Material to process »
<<<<

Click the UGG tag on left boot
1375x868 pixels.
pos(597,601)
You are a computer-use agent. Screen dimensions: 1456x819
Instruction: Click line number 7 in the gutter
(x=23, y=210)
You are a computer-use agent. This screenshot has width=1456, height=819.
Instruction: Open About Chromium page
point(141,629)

>>>>

Assignment » Retype the entries in full. Keep every line identical.

Response »
Click the UGG tag on left boot
1375x868 pixels.
pos(597,601)
You are a computer-use agent. Screen dimensions: 1456x819
Instruction: Click line number 7 in the gutter
(x=23, y=210)
You are a computer-use agent. This screenshot has width=1456, height=819.
Instruction: Open About Chromium page
point(141,629)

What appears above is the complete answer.